IFC launches first social bond in private placement format

IFC launches first social bond in private placement format

Handshake_trader_charts_figures_Fotolia_230x150
Handshake between businessman on world map background Chart Trading Concepts business finance. | lOvE lOvE/Witthaya - stock.adobe.com

The International Finance Corporation (IFC) has extended its newly minted social bond programme into the private placement market. MTN bankers believe the social format could prove more popular in the private market than green bonds.

The supranational raised $100m of 10 year paper with a private placement sold through Crédit Agricole. The bond carried a coupon of 2.383% and was priced at par.

A spokesperson at the IFC said that the level was inside the borrower’s public dollar curve but in line with the usual price for private placements.
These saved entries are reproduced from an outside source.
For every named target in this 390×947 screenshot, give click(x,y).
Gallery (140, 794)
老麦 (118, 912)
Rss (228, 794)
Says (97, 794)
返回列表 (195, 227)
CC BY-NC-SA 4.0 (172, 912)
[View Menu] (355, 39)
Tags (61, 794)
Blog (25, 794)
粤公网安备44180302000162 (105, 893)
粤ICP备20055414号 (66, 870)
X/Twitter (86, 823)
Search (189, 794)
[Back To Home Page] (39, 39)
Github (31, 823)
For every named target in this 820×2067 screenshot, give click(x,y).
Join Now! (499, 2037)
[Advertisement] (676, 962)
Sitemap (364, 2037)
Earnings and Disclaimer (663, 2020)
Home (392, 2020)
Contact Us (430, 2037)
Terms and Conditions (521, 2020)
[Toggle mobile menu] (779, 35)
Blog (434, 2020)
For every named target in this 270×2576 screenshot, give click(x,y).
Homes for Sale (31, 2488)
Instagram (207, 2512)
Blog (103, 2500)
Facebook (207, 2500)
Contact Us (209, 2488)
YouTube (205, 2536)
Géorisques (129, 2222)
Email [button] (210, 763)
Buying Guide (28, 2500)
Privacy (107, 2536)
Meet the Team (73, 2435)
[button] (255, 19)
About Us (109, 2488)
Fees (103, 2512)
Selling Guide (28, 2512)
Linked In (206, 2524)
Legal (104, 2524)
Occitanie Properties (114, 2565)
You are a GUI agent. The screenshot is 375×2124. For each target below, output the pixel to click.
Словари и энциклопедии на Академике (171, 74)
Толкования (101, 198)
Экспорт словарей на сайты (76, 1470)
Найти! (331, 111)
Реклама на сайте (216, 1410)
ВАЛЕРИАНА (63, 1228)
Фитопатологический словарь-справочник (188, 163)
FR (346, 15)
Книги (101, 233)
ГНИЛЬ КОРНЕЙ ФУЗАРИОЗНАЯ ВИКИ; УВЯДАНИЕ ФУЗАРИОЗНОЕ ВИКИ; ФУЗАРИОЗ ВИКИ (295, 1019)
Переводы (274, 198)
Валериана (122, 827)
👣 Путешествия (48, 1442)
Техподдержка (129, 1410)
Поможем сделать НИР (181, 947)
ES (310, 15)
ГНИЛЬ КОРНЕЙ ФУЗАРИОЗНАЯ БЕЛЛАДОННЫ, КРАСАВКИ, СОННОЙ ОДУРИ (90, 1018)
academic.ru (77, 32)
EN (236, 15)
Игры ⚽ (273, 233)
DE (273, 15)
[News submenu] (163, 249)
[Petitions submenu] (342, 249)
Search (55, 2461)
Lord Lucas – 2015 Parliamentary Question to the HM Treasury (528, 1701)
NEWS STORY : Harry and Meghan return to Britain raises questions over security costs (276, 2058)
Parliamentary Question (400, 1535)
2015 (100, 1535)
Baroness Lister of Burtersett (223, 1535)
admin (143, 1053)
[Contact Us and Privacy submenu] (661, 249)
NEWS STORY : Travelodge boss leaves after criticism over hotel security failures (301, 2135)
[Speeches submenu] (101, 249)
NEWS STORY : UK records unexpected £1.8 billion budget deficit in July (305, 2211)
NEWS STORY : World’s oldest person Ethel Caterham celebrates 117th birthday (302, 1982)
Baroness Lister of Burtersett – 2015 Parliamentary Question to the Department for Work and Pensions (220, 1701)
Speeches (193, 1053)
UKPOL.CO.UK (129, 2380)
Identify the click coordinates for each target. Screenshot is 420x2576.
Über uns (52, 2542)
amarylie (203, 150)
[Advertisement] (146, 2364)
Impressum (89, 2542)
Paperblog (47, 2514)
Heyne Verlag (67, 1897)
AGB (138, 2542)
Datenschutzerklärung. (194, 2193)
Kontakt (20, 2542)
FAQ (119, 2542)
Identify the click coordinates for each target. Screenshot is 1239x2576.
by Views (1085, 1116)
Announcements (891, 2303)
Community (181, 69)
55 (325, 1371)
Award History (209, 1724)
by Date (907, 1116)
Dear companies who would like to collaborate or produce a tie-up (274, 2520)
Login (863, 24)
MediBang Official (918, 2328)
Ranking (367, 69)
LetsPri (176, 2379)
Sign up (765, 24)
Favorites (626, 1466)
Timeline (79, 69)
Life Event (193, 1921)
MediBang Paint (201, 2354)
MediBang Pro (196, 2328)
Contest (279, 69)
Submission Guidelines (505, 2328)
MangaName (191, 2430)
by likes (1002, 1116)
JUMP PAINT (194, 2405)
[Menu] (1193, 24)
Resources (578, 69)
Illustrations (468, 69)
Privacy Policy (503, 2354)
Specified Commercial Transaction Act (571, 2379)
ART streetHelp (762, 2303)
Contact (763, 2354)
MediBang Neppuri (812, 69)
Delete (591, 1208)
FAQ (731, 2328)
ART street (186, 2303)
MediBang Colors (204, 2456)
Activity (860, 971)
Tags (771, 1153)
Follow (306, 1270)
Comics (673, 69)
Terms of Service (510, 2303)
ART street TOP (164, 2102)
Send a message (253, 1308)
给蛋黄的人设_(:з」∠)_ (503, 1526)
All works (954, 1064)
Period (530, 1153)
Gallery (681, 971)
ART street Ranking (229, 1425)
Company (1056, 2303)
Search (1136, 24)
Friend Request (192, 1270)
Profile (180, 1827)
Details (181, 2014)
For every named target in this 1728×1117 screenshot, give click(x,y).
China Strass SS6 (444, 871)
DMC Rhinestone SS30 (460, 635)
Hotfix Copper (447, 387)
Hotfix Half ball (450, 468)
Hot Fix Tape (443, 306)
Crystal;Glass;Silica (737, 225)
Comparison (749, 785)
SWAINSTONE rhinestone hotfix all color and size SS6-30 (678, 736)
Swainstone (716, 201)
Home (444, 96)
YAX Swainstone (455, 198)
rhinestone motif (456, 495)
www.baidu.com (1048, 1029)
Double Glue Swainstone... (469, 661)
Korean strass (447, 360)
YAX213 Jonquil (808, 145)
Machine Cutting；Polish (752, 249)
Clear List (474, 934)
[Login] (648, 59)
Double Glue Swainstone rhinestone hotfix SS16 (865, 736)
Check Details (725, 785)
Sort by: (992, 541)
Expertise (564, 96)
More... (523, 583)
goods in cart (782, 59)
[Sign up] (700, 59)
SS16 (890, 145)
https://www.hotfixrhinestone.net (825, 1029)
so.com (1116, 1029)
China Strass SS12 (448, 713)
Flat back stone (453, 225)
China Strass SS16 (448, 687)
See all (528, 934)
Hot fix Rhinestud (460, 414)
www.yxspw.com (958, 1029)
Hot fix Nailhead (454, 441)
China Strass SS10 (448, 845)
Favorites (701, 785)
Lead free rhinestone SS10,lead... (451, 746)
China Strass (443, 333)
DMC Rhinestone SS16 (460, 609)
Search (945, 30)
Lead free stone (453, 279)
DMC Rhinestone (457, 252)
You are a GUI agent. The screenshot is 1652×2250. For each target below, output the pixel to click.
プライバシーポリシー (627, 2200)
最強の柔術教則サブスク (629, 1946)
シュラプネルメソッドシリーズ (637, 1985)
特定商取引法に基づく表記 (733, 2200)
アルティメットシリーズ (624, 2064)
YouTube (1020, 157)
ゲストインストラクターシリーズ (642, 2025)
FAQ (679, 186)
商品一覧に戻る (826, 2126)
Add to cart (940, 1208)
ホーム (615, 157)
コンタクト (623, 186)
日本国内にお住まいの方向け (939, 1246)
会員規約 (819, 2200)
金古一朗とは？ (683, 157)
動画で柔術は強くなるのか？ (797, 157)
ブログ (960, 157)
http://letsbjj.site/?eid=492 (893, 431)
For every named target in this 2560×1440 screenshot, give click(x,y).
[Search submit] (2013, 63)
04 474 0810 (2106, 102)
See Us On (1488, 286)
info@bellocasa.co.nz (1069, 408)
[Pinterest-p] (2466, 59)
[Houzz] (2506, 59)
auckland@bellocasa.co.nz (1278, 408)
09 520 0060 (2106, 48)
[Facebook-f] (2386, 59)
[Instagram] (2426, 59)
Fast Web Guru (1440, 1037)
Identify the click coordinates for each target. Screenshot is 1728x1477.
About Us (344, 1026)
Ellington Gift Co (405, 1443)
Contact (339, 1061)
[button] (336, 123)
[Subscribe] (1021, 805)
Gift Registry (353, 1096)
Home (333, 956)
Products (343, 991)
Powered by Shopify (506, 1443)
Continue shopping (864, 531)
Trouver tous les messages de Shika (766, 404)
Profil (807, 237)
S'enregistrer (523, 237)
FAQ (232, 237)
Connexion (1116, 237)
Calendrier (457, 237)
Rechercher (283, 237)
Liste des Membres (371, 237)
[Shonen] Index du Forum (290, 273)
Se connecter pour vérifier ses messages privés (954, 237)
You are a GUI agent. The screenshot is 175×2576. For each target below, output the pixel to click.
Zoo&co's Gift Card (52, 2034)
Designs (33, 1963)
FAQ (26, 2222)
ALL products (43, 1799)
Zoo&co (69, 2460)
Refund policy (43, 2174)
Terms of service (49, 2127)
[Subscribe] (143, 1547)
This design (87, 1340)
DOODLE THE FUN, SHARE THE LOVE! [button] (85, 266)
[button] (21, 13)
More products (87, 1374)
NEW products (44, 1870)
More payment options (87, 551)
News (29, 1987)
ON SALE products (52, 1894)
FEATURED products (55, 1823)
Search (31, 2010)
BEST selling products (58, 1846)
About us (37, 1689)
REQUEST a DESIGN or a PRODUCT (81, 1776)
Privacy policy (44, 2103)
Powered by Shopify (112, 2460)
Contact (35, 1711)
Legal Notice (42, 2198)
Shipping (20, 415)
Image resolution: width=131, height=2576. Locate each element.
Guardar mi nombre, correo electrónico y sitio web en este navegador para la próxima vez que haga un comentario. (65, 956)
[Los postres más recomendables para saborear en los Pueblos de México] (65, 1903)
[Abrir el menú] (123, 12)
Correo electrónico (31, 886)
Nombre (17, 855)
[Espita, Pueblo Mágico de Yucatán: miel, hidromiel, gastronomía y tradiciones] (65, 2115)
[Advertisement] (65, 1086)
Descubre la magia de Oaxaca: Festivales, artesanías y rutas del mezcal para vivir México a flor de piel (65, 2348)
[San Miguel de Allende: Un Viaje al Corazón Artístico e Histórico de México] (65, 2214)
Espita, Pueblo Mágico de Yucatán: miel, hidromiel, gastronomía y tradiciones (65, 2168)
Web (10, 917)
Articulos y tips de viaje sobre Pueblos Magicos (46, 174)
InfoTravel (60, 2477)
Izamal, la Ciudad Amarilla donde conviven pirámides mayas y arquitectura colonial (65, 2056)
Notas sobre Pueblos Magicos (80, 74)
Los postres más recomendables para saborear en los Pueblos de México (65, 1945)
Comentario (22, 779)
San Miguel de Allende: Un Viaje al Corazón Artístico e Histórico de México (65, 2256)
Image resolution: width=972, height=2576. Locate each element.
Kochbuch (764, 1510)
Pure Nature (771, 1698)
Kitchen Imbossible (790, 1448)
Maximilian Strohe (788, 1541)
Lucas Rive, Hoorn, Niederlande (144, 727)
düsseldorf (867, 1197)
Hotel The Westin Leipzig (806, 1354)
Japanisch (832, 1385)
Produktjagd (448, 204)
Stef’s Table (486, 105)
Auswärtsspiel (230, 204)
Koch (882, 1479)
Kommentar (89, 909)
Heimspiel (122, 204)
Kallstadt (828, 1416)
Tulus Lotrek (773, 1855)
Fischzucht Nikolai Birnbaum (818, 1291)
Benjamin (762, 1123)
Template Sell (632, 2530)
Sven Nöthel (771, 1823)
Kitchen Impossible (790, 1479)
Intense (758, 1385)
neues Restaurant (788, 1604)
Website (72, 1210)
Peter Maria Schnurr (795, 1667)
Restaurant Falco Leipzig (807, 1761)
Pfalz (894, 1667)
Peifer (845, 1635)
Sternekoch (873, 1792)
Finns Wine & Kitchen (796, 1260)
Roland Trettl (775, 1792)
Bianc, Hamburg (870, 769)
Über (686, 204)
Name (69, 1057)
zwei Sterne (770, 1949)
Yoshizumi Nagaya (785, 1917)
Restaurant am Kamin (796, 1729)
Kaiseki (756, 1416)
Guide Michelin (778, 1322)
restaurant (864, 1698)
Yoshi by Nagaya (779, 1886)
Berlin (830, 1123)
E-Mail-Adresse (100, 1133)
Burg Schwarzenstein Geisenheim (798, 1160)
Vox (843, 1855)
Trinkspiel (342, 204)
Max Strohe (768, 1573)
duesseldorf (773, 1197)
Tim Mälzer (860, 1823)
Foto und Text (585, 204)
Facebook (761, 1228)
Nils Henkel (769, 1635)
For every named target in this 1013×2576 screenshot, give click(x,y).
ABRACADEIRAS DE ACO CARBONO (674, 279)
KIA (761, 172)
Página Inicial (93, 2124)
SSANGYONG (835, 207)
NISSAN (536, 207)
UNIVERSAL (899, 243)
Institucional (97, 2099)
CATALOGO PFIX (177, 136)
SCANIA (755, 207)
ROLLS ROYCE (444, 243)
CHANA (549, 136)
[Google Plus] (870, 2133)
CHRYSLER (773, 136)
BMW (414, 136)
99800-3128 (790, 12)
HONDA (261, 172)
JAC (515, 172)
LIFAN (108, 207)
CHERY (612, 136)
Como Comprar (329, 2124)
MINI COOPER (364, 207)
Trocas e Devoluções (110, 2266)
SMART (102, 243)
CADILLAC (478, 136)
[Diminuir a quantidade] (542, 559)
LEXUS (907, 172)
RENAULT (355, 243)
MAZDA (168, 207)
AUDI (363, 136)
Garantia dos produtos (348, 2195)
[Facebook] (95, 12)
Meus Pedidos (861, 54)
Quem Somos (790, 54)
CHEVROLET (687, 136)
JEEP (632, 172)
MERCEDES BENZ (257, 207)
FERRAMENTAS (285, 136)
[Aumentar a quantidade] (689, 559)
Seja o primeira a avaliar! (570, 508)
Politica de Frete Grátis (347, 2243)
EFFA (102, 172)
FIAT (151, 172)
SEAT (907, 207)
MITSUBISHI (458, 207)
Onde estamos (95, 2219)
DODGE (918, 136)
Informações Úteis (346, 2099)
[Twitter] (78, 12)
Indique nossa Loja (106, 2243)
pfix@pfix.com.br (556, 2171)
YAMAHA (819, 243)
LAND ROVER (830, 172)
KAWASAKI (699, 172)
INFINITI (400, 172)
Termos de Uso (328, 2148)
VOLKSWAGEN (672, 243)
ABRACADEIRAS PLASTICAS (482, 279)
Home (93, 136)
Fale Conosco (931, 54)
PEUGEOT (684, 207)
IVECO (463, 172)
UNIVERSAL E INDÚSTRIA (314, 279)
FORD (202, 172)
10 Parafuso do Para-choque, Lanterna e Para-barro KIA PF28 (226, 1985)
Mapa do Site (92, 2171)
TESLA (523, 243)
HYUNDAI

An MTN banker away from the trade said that social bonds were likely to become more common private placements than green bonds. “Issuers like to save up their assets to issue green benchmarks, but it’s easier to find social assets so borrowers can print to demand, rather than waiting for a big syndicated deal,” he said.

Nippon Life, a Japanese insurance company, bought the paper. Nippon Life was also the sole investor in BPCE’s social Samurai bond, which was sold in June. That trade was a ¥58.1bn ($521.2m) social impact bond and was divided into tranches of five, seven, 10 and 15 years.

The IFC spokesperson said that size was not a constraining factor for the supranational’s green or social bond issuance, and that it planned to issue more themed assets.